First of all, the introduction is fantastic. It's a well written attempt to answer the question, 'what makes great horror fiction?' I love a good introduction to an anthology, as it is here that we can learn about the anthologist's thinking.
The stories in this volume range from merely OK to absolutely fantastic.
Although I did skip three entries, one written by M. John Harrison, one by Ramsey Campbell, and the other by Peter Straub. Just not a fan of these dudes. And I have one story left to read, the final short novel titled By Reason of Darkness, by Jack Cady.
First in line is Stephen King's The Night Flier. I could have sword I had read this before, but I guess I hadn't. It is really good. Many people argue that although King is primarily known as a novelist, it is in the short story that his talent truly lies; I will need to investigate this further. This one, however, is a winner. It's about a sensationalist journalist tracking down a killer who might be a vampire - all for a cover story. It is superbly structured and has the coolest vampire-reveal I've ever come across.

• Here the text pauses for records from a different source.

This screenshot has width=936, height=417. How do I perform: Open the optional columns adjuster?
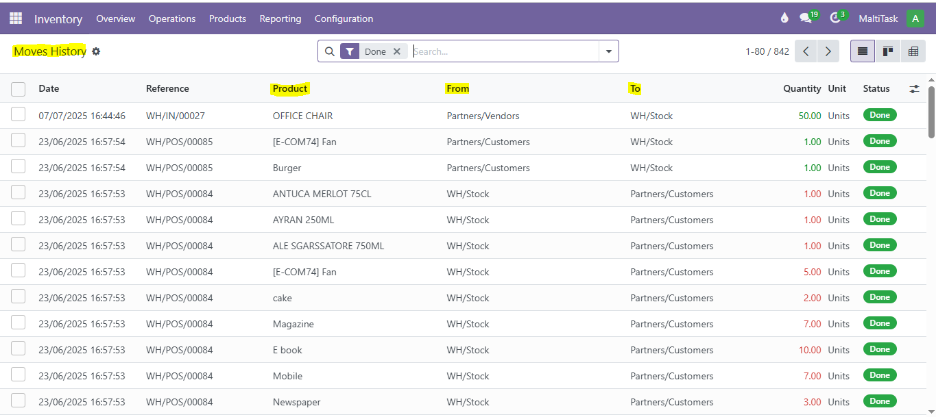pos(914,89)
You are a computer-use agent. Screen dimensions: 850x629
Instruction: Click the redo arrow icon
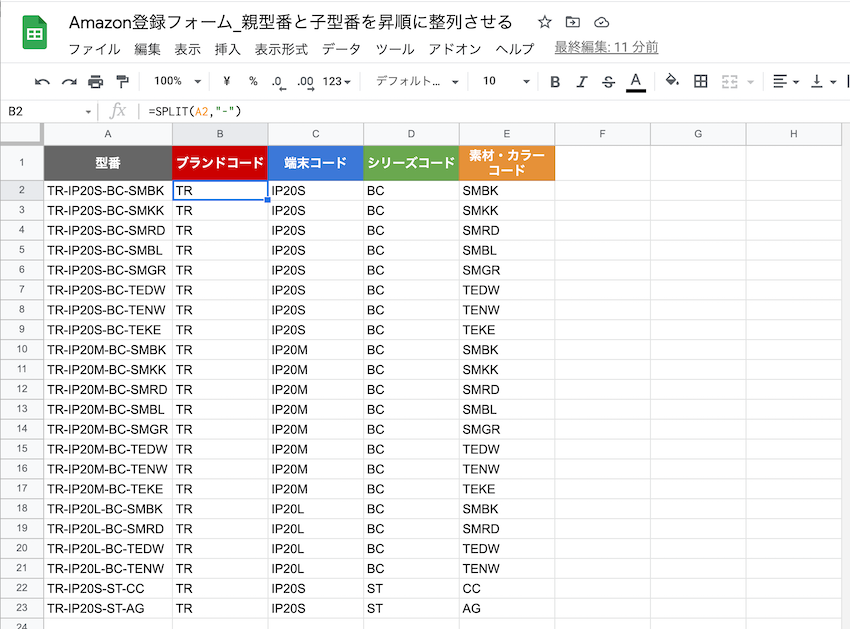pyautogui.click(x=69, y=82)
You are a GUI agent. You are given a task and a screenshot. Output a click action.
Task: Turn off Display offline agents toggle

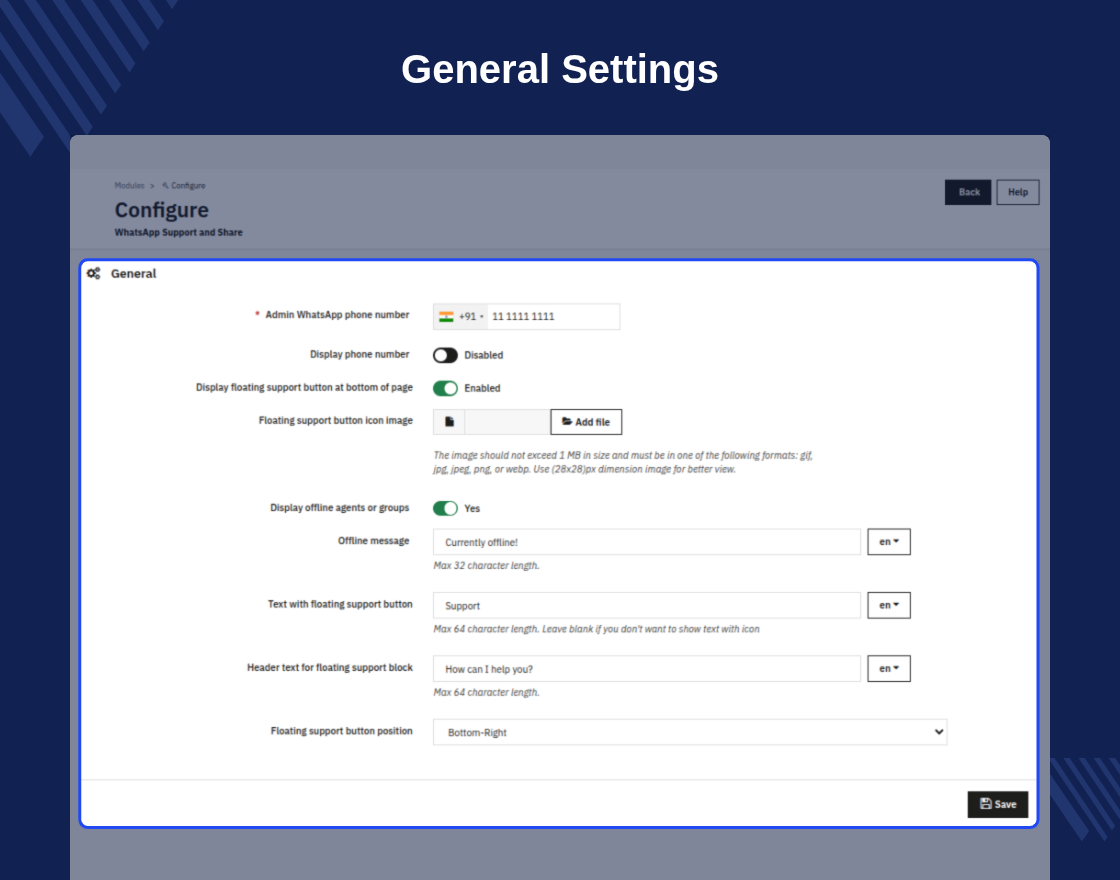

The next few stories are among the merely OK. Paul Hazel's Having a Woman for Lunch is a little zinger, ala Tales From the Darkside; The Blood Kiss, by Dennis Etchison, is my least favorite of those read thus far; and Clive Barker's story, Coming to Grief, is also mediocre.
I should mention my biggest disappointment before I get to the gems: Thomas Ligotti's Alice's Last Adventure. By no means is this a bad story, and in terms of prose-style it's probable the best in the collection, but it simply wasn't great. And I was expecting greatness: expectations set too high.
The true stunners here are Thomas Tessier's Food and David Morrell's Orange is for Anguish, Blue for Insanity.
Food almost made me gag a couple of times. It's about a woman who has an obscene habit of over eating, and the transformation that takes place because of it. It's not all gross though. Nestled withing the rolls of fat and crumbs is a sweet little love story that is genuinely touching.
David Morell's story is my favorite entry. Morrell, by the way, is the author of First Blood - yes, it is he to blame, or praise, for unleashing John Rambo on the world. Personally, I love the hell out of First Blood, and I really want to read the book now. This novelette reminded me a lot of T.E.D. Klein's work in Dark Gods. It's mired in Lovecraftian atmosphere, but doesn't try to emulate the purple prose style. If not for the too-pat ending, I would say this is one of the better Lovecraftian style stories. It's all about a series of artists who go insane after discovering a dark, ancient truth. I adore stories like this; narratives dealing with secret arcane knowledge are totally my bad.
I highly recommend this anthology. Even if you only enjoy a few of the stories, it is cheap enough to warrant an impulse purchase. I got my copy at a used book store for like two bucks, and I see them for less than a dollar on the Amazon Marketplace.